Kasia Glinka wspomina odejście ojca. Trudno uwierzyć, co robiła, gdy on umierał!
45-letnia Katarzyna Glinka niedawno rozstała się z Jarosławem Bienieckim, który był ojcem jej drugiego syna.
Aktorka mocno przeżyła to rozstanie i od dłuższego czasu publikuje refleksyjne wpisy na instagramie. Dziś także Kasia Glinka pozwoliła sobie na porażającą szczerość.
Celem jej posta było zachęcenie ludzi do tego, by nie oceniali po pozorach, bo nie zawsze uśmiechnięta twarz oznacza radość i szczęście. Tak właśnie było w przypadku Katarzyny Glinki w czasie, gdy rozpadało się jej małżeństwo z Przemysławem Gołdonem, a jej tata był w stanie agonalnym.
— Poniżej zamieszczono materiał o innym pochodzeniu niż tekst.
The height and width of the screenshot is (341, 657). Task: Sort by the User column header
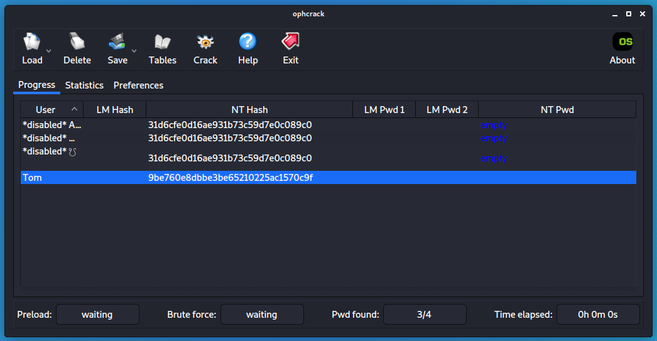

I tak gdy ojciec aktorki umierał, ona robiła coś co stanowiło całkowite zaprzeczenie smutku i powagi sytuacji. Otóż Katarzyna w tym czasie rozśmieszała ludzi:
Kiedy 8 lat temu walił się mój świat- dostałam telefon od Mamy, że Tata jest w agonalnym stanie – było to minutę przed wejściem na scenę…
Grałam komedię „Ślub doskonały” (…)
Więc stałam w tej przepięknej sukni ślubnej, rozśmieszałam publiczność do łez wiedząc, ze mogę nie zdążyć pożegnać się z Ojcem, a ta suknia ślubna to w tym momencie jakiś chichot losu…
– przyznała.
I dodała:
Wiecie piszę o tym, ponieważ tak często oceniamy innych bez wglądu w ich życie..
Internauci do tych wynurzeń podeszli ze zrozumieniem. W komentarzach pojawiły się wpisy osób, które miały podobne sytuacje. W sercu przeżywały dramat, ale z uwagi na pracę i obowiązki, musiały zachować twarz.